Ouvindo “O Messias”, de Haendel

Grandes Obras da Música Sacra — 6 de maio de 2015 05:00

por: Rolando de Nassau

Uma das mais divulgadas peças da música erudita é o coro “Aleluia”. Por isso, é muito conhecido pelo cidadão comum (até mesmo pelo ateu) esse trecho do oratório religioso “Messias”. Com aquele coro, Haendel contribuiu grandemente para o louvor de Deus e o orgulho da Inglaterra; é um perfeito exemplo da maestria de Haendel.

Em 1732, com a produção de oratórios de um novo tipo, Haendel iniciou também uma nova fase em sua vida (ver: Christopher Hogwood, Haendel.
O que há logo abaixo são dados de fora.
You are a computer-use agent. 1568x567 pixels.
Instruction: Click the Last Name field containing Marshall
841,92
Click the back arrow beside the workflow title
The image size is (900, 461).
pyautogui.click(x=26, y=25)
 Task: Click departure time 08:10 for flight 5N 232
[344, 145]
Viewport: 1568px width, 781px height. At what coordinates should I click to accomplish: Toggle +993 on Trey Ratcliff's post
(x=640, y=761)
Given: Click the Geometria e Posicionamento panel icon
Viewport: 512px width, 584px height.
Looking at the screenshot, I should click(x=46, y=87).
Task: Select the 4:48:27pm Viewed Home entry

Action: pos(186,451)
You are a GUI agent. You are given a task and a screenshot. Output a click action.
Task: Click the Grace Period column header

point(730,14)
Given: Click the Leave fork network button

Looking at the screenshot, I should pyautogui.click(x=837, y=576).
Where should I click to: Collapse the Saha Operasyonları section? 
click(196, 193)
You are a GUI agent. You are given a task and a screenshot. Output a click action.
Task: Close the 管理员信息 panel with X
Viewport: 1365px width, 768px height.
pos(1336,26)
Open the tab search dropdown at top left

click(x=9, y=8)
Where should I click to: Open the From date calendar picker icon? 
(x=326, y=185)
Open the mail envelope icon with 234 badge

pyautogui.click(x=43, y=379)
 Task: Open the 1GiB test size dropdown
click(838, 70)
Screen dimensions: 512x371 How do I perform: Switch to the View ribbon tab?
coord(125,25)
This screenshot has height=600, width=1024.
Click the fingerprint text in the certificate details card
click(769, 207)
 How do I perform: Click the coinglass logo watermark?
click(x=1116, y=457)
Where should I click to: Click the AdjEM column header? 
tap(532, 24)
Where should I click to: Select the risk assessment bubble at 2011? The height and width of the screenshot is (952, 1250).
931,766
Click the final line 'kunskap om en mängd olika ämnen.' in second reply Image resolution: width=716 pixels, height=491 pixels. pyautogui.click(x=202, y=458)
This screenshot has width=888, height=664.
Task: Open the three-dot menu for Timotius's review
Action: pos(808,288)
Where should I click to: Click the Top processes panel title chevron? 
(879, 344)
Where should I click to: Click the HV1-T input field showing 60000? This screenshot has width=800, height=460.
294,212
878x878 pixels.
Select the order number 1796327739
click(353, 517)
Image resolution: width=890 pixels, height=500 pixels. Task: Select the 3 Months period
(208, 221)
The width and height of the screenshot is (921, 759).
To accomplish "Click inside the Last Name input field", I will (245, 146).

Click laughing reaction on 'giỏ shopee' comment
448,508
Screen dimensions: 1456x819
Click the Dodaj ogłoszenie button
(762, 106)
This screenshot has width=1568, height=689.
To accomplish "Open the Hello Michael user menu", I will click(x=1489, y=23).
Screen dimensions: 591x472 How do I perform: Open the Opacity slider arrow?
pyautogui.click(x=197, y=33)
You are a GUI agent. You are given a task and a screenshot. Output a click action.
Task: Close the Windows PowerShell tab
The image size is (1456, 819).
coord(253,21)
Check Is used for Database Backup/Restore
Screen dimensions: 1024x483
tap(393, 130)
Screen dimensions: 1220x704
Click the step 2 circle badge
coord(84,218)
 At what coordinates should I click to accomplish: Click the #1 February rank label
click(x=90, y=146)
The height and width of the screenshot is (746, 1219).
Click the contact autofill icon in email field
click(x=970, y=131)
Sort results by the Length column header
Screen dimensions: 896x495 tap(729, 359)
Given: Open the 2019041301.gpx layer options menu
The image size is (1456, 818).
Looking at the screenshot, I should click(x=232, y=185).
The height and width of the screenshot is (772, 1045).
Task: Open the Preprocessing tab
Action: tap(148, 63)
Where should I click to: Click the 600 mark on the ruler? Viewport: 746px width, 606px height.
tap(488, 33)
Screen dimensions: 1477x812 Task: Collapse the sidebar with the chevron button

London: Thames and Hudson, 1988).

Ao compor esta obra, Haendel teve uma sublime inspiração; ele confessou: “Pensei que estava vendo o Céu diante de mim” (ver: Julian Herbage, Messiah. London: Max Parrish, 1948).

Diferentemente de Johann Sebastian Bach (1685-1750), cuja “Paixão, segundo São Mateus” durante um século ficou esquecida pelos músicos da Alemanha, seu compatriota e contemporâneo Georg Friedrich Haendel (1685-1759) sempre viveu cercado pela fama. Aos 53 anos de idade, Haendel já era famoso: sinal do sucesso de sua carreira musical em Londres, foi a construção de uma estátua no parque de Vauxhall pelo escultor francês Louis François Roubiliac, que, em 1761, ergueu na Abadia de Westminster um monumento ao compositor recentemente falecido (ver: Tim Blanning, O triunfo da música. São Paulo: Cia. das Letras, 2011).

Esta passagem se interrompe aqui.